According to the authors, this study suggests the recurrence rates of ROP when treated with conventional laser therapy would be up to 50 per cent for zone I disease and up to 20 per cent for zone II posterior disease. In contrast, recurrence rates after intravitreal bevacizumab monotherapy would be 10 per cent for zone I disease and 1 per cent for zone II posterior disease.
They wrote, “Our clinical study showed increased efficacy of intravitreal bevacizumab as compared with conventional laser therapy for stage 3+ retinopathy of prematurity when both zones I and II were considered (absolute difference in the risk of recurrence, 20 percentage points; 95 per cent CI, 9 to 32).
“Our sample was sufficiently large to show significant efficacy of intravitreal bevacizumab for zone I disease but not for zone II posterior disease.”
The authors noted the ease with which bevacizumab can be administered at the patient’s bedside compared to treating with conventional laser therapy that requires “special training, expensive equipment, endotracheal intubation, and a location designated for the use of lasers”. They said bevacizumab is an “inexpensive drug”.

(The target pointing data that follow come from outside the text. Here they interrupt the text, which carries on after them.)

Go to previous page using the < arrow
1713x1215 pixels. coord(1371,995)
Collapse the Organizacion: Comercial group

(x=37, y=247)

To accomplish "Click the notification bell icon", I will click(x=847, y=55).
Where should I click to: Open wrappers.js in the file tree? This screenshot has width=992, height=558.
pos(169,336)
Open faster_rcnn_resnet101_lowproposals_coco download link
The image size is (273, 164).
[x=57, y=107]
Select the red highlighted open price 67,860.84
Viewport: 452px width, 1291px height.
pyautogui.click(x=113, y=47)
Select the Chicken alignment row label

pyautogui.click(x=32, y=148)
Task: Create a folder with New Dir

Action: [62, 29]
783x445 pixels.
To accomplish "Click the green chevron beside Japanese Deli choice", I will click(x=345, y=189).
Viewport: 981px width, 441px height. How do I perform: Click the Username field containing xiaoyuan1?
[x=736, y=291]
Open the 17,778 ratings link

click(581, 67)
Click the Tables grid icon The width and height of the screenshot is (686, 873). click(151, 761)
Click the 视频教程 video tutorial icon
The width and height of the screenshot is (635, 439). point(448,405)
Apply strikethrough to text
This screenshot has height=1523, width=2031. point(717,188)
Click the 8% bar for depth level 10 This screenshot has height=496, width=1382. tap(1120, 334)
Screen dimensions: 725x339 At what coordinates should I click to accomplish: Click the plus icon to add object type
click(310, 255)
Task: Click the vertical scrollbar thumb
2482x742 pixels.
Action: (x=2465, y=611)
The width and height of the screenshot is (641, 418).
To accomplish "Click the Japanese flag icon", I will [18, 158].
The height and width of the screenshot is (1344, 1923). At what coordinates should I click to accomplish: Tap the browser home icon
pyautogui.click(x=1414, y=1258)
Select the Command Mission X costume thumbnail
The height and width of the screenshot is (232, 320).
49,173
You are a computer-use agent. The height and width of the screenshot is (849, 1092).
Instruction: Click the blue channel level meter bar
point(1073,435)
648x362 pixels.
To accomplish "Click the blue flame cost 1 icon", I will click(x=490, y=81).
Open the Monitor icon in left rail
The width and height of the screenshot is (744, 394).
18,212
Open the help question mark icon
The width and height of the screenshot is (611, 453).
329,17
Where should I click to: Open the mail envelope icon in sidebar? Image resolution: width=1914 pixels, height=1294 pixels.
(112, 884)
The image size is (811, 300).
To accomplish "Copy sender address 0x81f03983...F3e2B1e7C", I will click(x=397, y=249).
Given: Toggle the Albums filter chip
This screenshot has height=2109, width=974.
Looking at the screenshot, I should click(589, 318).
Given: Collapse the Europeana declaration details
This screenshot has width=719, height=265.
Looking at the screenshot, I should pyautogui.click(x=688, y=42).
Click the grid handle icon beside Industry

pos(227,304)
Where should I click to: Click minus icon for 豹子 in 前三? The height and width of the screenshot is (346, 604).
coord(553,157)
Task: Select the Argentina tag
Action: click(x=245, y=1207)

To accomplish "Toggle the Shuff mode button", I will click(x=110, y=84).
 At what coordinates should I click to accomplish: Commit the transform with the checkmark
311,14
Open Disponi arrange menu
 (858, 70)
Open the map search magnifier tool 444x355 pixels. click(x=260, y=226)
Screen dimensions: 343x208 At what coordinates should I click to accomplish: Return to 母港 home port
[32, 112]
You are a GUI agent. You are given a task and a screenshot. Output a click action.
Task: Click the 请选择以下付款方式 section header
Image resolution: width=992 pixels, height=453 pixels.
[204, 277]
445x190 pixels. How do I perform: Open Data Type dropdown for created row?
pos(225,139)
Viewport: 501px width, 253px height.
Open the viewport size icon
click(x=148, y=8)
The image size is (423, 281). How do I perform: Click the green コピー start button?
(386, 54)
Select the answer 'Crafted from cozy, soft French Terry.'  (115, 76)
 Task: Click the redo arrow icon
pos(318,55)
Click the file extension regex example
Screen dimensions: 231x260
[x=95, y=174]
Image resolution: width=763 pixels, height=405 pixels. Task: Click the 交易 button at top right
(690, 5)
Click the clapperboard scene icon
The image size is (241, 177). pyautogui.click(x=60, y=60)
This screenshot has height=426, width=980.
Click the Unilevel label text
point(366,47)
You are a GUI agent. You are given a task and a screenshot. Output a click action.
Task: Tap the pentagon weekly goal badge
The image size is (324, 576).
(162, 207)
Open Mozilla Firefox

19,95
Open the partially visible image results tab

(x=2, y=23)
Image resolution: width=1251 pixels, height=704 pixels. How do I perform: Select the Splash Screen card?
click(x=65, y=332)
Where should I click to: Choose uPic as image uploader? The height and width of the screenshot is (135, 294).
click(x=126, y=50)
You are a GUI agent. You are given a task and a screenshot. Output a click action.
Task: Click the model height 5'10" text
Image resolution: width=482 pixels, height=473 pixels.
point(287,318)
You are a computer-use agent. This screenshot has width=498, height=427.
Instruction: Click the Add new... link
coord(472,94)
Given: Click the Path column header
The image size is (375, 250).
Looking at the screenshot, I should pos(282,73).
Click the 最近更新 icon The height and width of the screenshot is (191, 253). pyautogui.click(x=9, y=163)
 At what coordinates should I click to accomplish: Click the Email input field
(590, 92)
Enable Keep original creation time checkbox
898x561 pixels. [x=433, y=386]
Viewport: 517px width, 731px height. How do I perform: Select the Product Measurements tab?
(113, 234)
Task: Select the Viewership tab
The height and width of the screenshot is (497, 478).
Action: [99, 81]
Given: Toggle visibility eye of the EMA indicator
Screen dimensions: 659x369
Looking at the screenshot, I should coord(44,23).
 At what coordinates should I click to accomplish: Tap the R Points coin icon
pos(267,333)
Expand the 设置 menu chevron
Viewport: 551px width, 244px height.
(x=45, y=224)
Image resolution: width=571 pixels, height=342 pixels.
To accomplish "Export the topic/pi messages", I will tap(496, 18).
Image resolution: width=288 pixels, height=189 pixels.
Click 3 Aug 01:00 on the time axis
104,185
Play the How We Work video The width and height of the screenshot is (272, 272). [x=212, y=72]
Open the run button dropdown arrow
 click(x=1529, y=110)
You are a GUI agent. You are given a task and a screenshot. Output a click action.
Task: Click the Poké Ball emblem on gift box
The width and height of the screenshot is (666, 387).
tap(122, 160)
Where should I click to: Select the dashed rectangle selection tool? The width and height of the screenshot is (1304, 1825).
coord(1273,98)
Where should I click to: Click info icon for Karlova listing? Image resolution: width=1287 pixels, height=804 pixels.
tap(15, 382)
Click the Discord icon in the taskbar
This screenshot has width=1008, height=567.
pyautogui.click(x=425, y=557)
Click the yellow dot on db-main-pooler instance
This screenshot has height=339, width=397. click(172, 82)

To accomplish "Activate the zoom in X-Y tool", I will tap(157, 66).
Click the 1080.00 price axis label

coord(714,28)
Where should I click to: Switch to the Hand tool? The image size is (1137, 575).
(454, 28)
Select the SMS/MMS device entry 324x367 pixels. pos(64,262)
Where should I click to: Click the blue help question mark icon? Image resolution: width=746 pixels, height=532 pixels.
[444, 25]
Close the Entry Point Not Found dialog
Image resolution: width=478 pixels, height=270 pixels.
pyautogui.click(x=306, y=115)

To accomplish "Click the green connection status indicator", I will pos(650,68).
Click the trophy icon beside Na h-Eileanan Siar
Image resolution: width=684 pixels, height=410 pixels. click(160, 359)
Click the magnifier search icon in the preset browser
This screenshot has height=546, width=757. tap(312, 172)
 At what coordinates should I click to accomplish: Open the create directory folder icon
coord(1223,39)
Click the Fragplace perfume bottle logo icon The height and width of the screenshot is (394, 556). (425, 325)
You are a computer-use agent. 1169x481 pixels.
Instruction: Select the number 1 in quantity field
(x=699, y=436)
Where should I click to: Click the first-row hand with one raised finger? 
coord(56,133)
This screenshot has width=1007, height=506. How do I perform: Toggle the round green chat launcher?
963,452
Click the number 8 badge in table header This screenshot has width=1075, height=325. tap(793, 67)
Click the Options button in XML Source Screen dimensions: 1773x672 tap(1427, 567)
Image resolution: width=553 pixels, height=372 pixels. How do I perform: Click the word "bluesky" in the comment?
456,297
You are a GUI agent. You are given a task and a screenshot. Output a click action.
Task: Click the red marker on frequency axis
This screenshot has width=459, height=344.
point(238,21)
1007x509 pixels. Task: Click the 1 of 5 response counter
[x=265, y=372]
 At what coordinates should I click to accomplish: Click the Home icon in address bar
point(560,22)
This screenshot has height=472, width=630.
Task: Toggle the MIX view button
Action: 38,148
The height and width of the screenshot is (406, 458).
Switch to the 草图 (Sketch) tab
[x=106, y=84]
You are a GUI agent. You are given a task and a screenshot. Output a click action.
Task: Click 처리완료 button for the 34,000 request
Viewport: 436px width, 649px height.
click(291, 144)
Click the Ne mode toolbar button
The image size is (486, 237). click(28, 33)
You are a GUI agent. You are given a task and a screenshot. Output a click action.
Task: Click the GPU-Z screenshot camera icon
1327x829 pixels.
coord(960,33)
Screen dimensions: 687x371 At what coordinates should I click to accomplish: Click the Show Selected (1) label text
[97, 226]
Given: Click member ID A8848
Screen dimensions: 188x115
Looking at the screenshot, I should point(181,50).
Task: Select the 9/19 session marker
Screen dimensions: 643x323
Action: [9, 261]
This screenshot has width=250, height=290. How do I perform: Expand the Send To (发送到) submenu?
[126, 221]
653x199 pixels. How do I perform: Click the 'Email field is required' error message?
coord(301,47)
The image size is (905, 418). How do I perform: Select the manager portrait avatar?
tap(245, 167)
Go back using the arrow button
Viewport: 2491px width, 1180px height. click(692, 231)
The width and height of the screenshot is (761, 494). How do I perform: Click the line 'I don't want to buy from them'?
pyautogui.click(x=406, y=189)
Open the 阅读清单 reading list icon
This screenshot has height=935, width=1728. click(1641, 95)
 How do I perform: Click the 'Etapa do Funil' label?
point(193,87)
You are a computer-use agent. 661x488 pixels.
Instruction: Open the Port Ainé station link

However they noted that a larger study would be required to determine the safety of bevacizumab and the dosage required to treat the disease at different stages and levels of aggression.
Additionally they said ROP had recurred in two of 62 eyes in infants with zone I disease and four of 78 eyes in infants with zone II posterior disease following treatment with bevacizumab. “This serves as a warning to clinicians that careful follow-up is needed in infants treated with intravitreal bevacizumab, who cannot be considered to be successfully treated until there is completion of vascularization with no active disease or clinically significant tractional elements.”
Helen A. Mintz-Hittner, M.D., Kathleen A. Kennedy, M.D., M.P.H., and Alice Z. Chuang, Ph.D. Efficacy of Intravitreal Bevacizumab for Stage 3+ Retinopathy of Prematurity. The New England Journal of Medicine.
The use of anti-VEGF agents for retinal neovascularisation has been shown to be very effective in many adult eye diseases, such as age related macular degeneration, diabetic retinopathy etc. In theory, it should work well in ROP, given that VEGF is one of the agents mediating the progression of the disease. However, the biggest concern is still the long term safety of these agents in the developing child. The growth of most of the organs of the child – the brain, kidneys, reproductive system, heart, etc – are also vascular dependent, and hence subjected to the influence of VEGF. Anti-VEGF agents have been detected in the blood system after intravitreal injections in neonates. Would this cause a problem to the organogenesis of these children?
There are also reports of recurrent retinal complications/neovascularisation months or potentially years later in children who have received bevacizumab for ROP. These children need to be monitored for years.
The use of anti-VEGF agents for ROP is here to stay, but much more research needs to be done to prove its safety and efficacy.
Geoff Lam is a Clinical Associate Professor at University of Western Australia Centre for Ophthalmology and Visual Science and School of Paediatrics and Child Health, and Head of the Department of Ophthalmology at Princess Margaret Hospital for Children. A/Prof Lam has published on a range of areas related to paediatric ophthalmology, including a novel technique for paediatric cataract surgery, eye trauma in children and squint surgery.